§ **WHAT TO WORK ON**: Output each entry exactly; skip nothing.

___ MATERIAL FOR THIS TASK

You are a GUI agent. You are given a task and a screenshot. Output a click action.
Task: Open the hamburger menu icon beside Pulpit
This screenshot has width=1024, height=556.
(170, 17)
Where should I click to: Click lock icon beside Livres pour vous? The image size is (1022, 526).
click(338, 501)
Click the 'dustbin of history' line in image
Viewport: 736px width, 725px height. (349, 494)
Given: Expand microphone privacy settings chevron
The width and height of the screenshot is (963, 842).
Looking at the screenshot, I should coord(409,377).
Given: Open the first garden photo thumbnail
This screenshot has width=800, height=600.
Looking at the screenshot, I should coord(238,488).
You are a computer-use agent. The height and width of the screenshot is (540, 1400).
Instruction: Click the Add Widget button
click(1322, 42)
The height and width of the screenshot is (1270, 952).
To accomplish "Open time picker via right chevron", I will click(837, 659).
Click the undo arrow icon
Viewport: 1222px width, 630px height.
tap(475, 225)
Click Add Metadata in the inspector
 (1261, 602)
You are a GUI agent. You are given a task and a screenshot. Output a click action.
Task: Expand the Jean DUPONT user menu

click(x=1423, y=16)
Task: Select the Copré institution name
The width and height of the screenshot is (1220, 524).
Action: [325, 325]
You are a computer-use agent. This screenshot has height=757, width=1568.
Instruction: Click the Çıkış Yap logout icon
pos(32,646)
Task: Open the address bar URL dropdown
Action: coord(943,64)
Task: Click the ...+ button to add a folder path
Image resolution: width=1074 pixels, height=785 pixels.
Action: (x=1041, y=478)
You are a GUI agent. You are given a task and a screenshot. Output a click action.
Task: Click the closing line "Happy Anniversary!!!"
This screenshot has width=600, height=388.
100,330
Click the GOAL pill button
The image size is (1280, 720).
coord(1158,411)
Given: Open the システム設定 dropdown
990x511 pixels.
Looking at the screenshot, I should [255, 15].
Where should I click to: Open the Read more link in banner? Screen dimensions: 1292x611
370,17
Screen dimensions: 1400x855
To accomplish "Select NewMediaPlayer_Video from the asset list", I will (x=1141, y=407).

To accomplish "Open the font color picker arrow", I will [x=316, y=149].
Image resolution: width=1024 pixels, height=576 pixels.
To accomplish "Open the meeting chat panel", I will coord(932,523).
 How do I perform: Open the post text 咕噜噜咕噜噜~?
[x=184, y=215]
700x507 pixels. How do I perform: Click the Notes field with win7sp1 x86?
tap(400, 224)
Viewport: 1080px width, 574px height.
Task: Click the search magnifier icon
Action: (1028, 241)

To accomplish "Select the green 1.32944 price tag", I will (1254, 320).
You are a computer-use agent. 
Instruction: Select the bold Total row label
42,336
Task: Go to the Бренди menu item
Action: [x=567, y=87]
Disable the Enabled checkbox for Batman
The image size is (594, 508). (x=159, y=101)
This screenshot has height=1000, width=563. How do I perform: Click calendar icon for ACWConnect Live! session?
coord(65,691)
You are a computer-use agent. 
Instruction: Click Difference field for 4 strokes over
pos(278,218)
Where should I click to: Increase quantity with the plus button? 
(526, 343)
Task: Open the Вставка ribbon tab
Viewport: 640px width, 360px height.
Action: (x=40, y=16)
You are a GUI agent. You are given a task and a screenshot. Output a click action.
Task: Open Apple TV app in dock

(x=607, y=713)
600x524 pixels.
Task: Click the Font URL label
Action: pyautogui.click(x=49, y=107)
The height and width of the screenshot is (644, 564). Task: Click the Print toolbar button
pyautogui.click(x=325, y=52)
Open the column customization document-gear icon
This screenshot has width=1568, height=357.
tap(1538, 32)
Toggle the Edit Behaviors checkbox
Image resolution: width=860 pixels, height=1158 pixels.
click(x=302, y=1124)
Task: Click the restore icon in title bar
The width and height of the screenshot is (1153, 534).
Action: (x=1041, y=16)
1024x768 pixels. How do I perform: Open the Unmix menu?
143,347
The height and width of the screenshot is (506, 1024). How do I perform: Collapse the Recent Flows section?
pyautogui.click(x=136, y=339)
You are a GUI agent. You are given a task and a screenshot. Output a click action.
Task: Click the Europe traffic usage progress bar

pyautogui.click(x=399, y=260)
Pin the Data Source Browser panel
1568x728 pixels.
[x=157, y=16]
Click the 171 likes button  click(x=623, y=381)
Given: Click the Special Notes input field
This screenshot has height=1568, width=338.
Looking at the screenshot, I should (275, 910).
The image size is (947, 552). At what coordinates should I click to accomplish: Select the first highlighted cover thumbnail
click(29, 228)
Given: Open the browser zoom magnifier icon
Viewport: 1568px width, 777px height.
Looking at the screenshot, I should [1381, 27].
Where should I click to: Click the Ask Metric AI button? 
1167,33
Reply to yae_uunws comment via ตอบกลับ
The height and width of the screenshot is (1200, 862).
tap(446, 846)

______

§ **REPLY**:
You are a GUI agent. You are given a task and a screenshot. Output a click action.
Task: Open the hamburger menu icon beside Pulpit
This screenshot has width=1024, height=556.
(170, 17)
Where should I click to: Click lock icon beside Livres pour vous? The image size is (1022, 526).
click(338, 501)
Click the 'dustbin of history' line in image
Viewport: 736px width, 725px height. (349, 494)
Given: Expand microphone privacy settings chevron
The width and height of the screenshot is (963, 842).
Looking at the screenshot, I should coord(409,377).
Given: Open the first garden photo thumbnail
This screenshot has width=800, height=600.
Looking at the screenshot, I should coord(238,488).
You are a computer-use agent. The height and width of the screenshot is (540, 1400).
Instruction: Click the Add Widget button
click(1322, 42)
The height and width of the screenshot is (1270, 952).
To accomplish "Open time picker via right chevron", I will click(837, 659).
Click the undo arrow icon
Viewport: 1222px width, 630px height.
tap(475, 225)
Click Add Metadata in the inspector
 (1261, 602)
You are a GUI agent. You are given a task and a screenshot. Output a click action.
Task: Expand the Jean DUPONT user menu

click(x=1423, y=16)
Task: Select the Copré institution name
The width and height of the screenshot is (1220, 524).
Action: [325, 325]
You are a computer-use agent. This screenshot has height=757, width=1568.
Instruction: Click the Çıkış Yap logout icon
pos(32,646)
Task: Open the address bar URL dropdown
Action: coord(943,64)
Task: Click the ...+ button to add a folder path
Image resolution: width=1074 pixels, height=785 pixels.
Action: (x=1041, y=478)
You are a GUI agent. You are given a task and a screenshot. Output a click action.
Task: Click the closing line "Happy Anniversary!!!"
This screenshot has width=600, height=388.
100,330
Click the GOAL pill button
The image size is (1280, 720).
coord(1158,411)
Given: Open the システム設定 dropdown
990x511 pixels.
Looking at the screenshot, I should [255, 15].
Where should I click to: Open the Read more link in banner? Screen dimensions: 1292x611
370,17
Screen dimensions: 1400x855
To accomplish "Select NewMediaPlayer_Video from the asset list", I will (x=1141, y=407).

To accomplish "Open the font color picker arrow", I will [x=316, y=149].
Image resolution: width=1024 pixels, height=576 pixels.
To accomplish "Open the meeting chat panel", I will coord(932,523).
 How do I perform: Open the post text 咕噜噜咕噜噜~?
[x=184, y=215]
700x507 pixels. How do I perform: Click the Notes field with win7sp1 x86?
tap(400, 224)
Viewport: 1080px width, 574px height.
Task: Click the search magnifier icon
Action: (1028, 241)

To accomplish "Select the green 1.32944 price tag", I will (1254, 320).
You are a computer-use agent. 
Instruction: Select the bold Total row label
42,336
Task: Go to the Бренди menu item
Action: [x=567, y=87]
Disable the Enabled checkbox for Batman
The image size is (594, 508). (x=159, y=101)
This screenshot has height=1000, width=563. How do I perform: Click calendar icon for ACWConnect Live! session?
coord(65,691)
You are a computer-use agent. 
Instruction: Click Difference field for 4 strokes over
pos(278,218)
Where should I click to: Increase quantity with the plus button? 
(526, 343)
Task: Open the Вставка ribbon tab
Viewport: 640px width, 360px height.
Action: (x=40, y=16)
You are a GUI agent. You are given a task and a screenshot. Output a click action.
Task: Open Apple TV app in dock

(x=607, y=713)
600x524 pixels.
Task: Click the Font URL label
Action: pyautogui.click(x=49, y=107)
The height and width of the screenshot is (644, 564). Task: Click the Print toolbar button
pyautogui.click(x=325, y=52)
Open the column customization document-gear icon
This screenshot has width=1568, height=357.
tap(1538, 32)
Toggle the Edit Behaviors checkbox
Image resolution: width=860 pixels, height=1158 pixels.
click(x=302, y=1124)
Task: Click the restore icon in title bar
The width and height of the screenshot is (1153, 534).
Action: (x=1041, y=16)
1024x768 pixels. How do I perform: Open the Unmix menu?
143,347
The height and width of the screenshot is (506, 1024). How do I perform: Collapse the Recent Flows section?
pyautogui.click(x=136, y=339)
You are a GUI agent. You are given a task and a screenshot. Output a click action.
Task: Click the Europe traffic usage progress bar

pyautogui.click(x=399, y=260)
Pin the Data Source Browser panel
1568x728 pixels.
[x=157, y=16]
Click the 171 likes button  click(x=623, y=381)
Given: Click the Special Notes input field
This screenshot has height=1568, width=338.
Looking at the screenshot, I should (275, 910).
The image size is (947, 552). At what coordinates should I click to accomplish: Select the first highlighted cover thumbnail
click(29, 228)
Given: Open the browser zoom magnifier icon
Viewport: 1568px width, 777px height.
Looking at the screenshot, I should [1381, 27].
Where should I click to: Click the Ask Metric AI button? 
1167,33
Reply to yae_uunws comment via ตอบกลับ
The height and width of the screenshot is (1200, 862).
tap(446, 846)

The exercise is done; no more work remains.